++++ Dataset records

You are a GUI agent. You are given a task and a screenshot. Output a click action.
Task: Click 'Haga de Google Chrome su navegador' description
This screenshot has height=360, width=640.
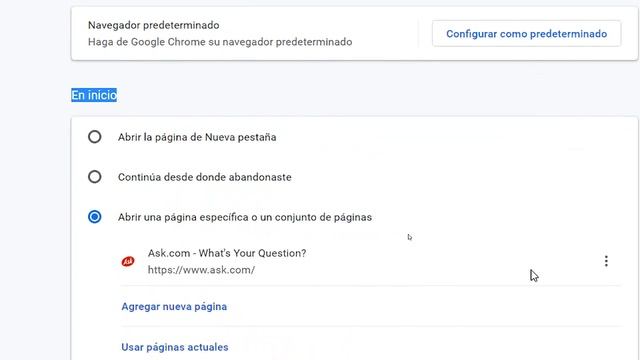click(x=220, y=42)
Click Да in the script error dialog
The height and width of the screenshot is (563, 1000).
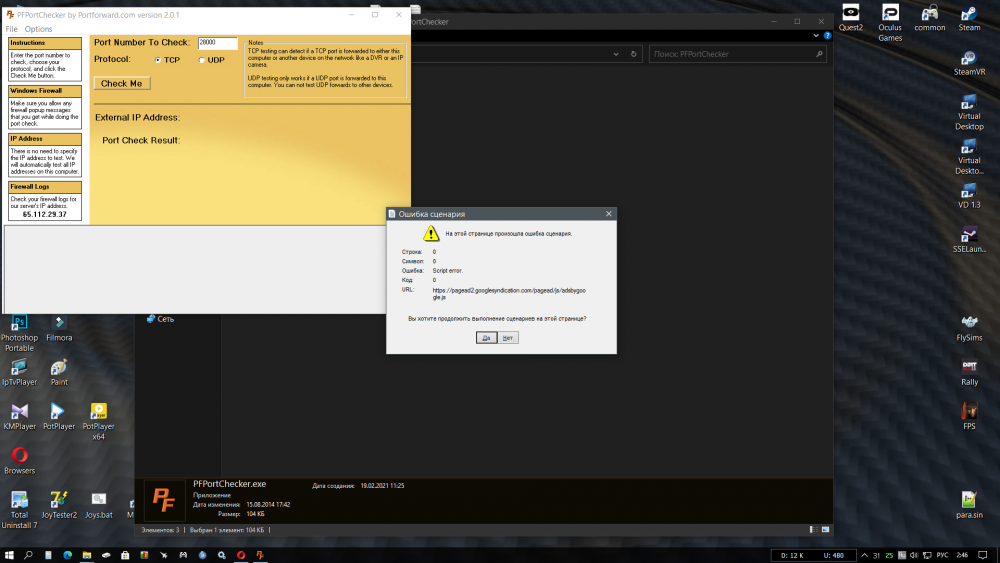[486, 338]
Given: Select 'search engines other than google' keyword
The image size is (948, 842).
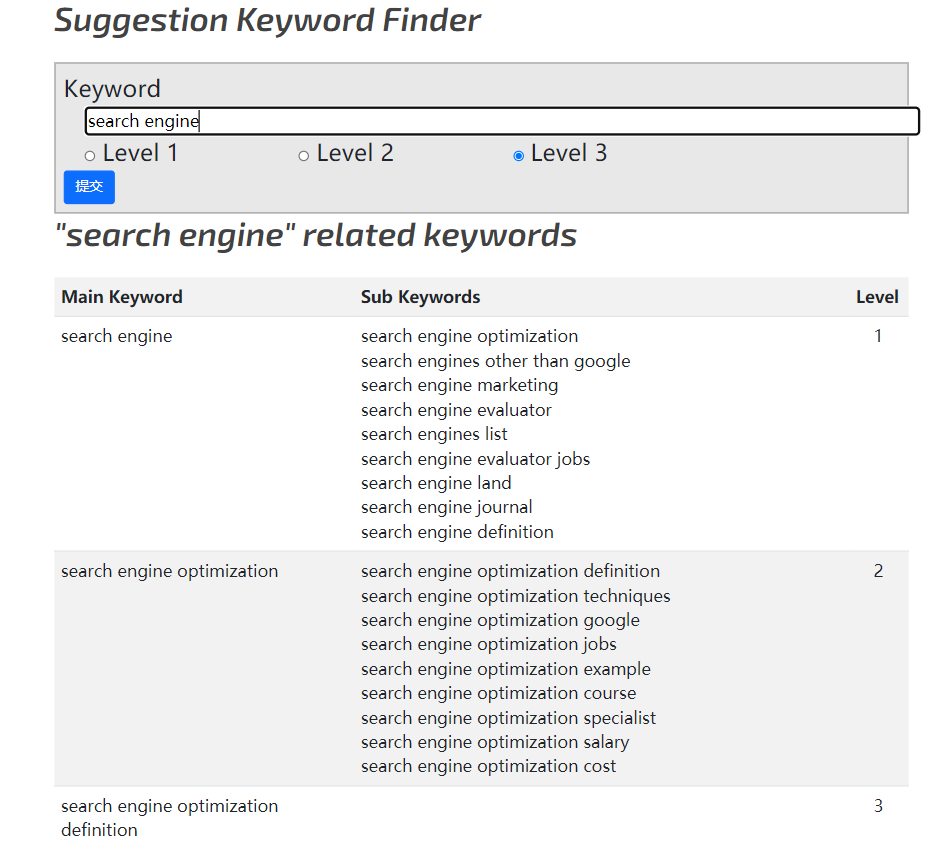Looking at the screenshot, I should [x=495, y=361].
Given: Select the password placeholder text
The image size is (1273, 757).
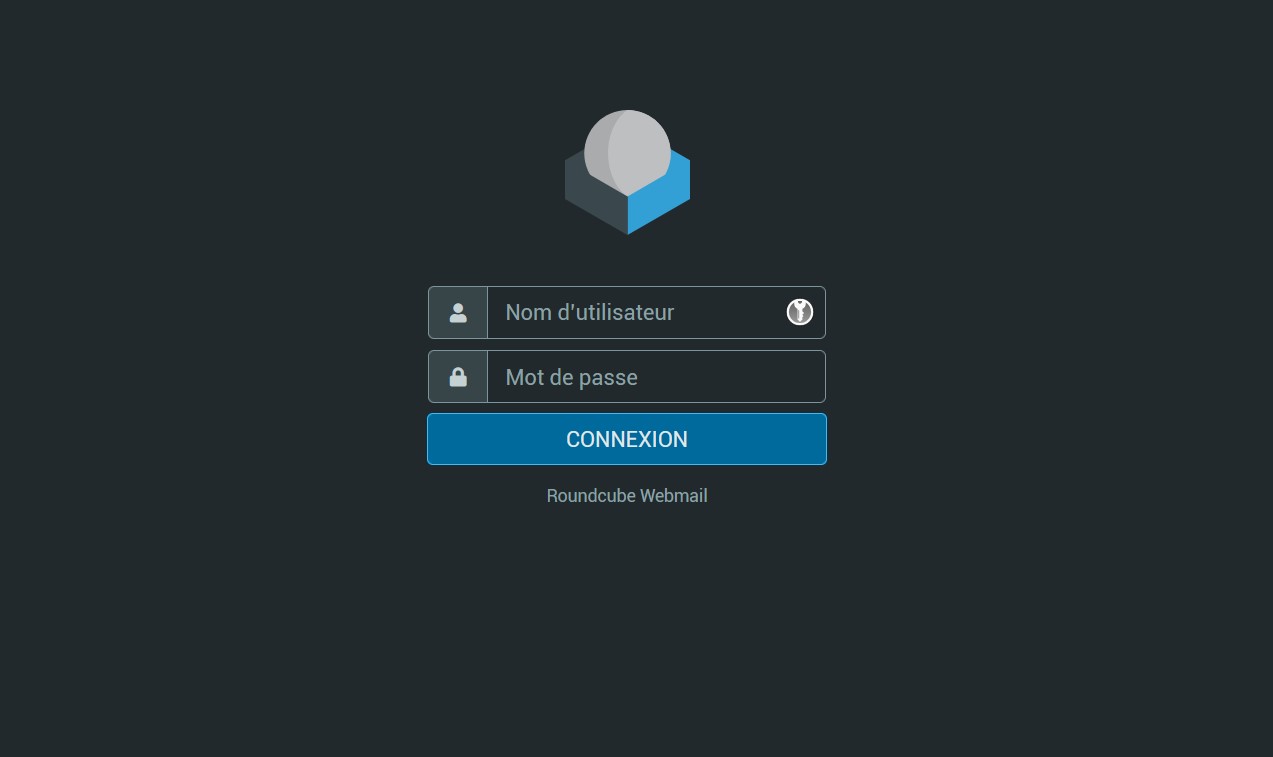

++++++++

● Exercise goal: Reproduce all of the records above with "Choose" substituted for "Select" and everything else left unchanged. Leave the pictures out.

● Finished task:
You are a GUI agent. You are given a task and a screenshot. Output a click action.
Task: Click 'Haga de Google Chrome su navegador' description
This screenshot has height=360, width=640.
click(x=220, y=42)
Click Да in the script error dialog
The height and width of the screenshot is (563, 1000).
[486, 338]
Given: Choose 'search engines other than google' keyword
The image size is (948, 842).
Looking at the screenshot, I should [x=495, y=361].
Given: Choose the password placeholder text
The image size is (1273, 757).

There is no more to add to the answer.